Вновь сердце волнуютмне музыки звуки…
– Нам надо идти, – сказала Амму Крошке-кочамме и Рахели.
– Но как же, Амму! – сказала Рахель. – Ведь Главного еще не было! Он даже ее не поцеловал! Он еще не порвал гитлеровский флаг! Их еще не предал почтальон Рольф!
– Эста нездоров, – сказала Амму. – Пошли!
– Еще даже не приходили нацистские солдаты!
– Пошли, – сказала Амму. – Вставайте!
– Они еще даже не спели «Высоко на холме козопас»!
– Эста должен быть здоровым, чтобы встретить Софи-моль, – сказала Крошка-кочамма.
– Ничего он не должен, – сказала Рахель, правда, себе большей частью.

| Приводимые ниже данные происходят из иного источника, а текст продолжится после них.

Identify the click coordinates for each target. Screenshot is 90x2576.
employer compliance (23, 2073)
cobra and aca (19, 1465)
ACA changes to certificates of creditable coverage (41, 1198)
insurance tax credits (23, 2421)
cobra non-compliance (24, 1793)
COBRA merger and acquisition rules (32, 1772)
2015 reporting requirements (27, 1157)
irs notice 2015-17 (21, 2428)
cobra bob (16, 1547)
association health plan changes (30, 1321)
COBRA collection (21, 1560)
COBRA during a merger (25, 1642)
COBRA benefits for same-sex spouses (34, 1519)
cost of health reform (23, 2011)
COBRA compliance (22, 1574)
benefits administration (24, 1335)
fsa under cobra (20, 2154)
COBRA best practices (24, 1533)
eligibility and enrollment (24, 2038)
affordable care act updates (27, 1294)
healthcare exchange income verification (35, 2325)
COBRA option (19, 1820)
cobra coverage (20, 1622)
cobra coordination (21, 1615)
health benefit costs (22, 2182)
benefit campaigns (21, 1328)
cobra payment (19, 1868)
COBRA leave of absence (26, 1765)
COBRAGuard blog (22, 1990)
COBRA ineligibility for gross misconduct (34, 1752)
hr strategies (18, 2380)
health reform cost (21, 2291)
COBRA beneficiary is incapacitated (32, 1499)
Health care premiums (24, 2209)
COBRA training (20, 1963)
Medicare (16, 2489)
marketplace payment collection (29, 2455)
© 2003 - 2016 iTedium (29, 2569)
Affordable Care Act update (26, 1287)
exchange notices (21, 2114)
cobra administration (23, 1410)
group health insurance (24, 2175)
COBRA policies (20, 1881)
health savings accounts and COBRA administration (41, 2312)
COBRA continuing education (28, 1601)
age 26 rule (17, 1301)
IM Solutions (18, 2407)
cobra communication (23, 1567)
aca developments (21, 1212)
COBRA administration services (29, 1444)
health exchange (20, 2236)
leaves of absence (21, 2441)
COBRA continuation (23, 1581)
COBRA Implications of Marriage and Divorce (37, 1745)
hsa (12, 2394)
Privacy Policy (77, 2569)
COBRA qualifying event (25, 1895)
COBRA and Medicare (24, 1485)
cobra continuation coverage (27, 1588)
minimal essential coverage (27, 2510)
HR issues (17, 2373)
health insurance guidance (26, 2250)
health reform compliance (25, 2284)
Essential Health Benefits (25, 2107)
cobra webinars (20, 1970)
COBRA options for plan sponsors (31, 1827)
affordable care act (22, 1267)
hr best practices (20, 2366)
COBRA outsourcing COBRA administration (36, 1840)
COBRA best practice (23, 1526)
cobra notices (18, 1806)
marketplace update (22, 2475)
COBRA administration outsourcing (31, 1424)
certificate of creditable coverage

– Что ты сказала? – спросила Крошка-кочамма, уловив общий смысл, а не сами слова.
– Ничего, – сказала Рахель.
– Не думай, что я не слышала, – сказала Крошка-кочамма.
Снаружи Дяденька переставлял свои тускло-прозрачные емкости. Он вытирал тряпкой грязного цвета мокрые пятна круглой формы, оставленные ими на его мраморном Подкрепительном Прилавке. Он готовился к Перерыву. Он был Чистеньким Апельсиново-Лимонным Дяденькой. В его медвежьем теле билось сердце стюардессы.
– Уходите все-таки? – спросил он.
– Да, – сказала Амму. – Где тут можно взять такси?
– За ворота, вперед по улице, там налево, – ответил он, глядя на Рахель. – А я и не знал, что у вас есть еще маленькая моль. – Он протянул еще одну конфету.